▸ **BRIEF**
Which lines in the records below contain the word "button"? Copy each one.

▸ **ENTRIES SUPPLIED**

----

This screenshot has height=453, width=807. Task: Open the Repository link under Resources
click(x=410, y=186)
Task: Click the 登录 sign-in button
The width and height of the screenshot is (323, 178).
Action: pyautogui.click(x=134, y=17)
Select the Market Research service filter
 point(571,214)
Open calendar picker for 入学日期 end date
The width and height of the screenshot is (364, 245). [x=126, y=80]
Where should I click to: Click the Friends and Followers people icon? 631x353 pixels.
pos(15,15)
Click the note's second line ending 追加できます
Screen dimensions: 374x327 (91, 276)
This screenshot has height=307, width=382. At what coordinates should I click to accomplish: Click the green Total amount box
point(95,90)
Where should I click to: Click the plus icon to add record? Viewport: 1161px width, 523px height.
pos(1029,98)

----

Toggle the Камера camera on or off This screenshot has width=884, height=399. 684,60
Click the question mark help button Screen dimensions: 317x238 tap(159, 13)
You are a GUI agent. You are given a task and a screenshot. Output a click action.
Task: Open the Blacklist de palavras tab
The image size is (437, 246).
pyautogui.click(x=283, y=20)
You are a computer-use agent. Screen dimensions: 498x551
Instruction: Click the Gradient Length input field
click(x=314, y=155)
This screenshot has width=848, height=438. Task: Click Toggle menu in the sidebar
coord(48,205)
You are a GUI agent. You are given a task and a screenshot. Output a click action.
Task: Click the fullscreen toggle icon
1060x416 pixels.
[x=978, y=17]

----

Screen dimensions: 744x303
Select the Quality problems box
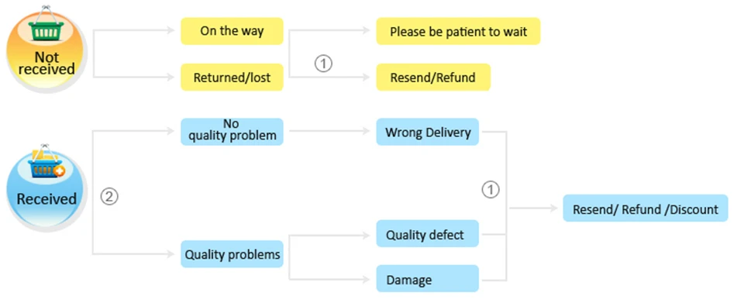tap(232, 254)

----

▸ **REPLY TO THE EXERCISE**
Task: Click the 登录 sign-in button
Click the question mark help button Screen dimensions: 317x238 tap(159, 13)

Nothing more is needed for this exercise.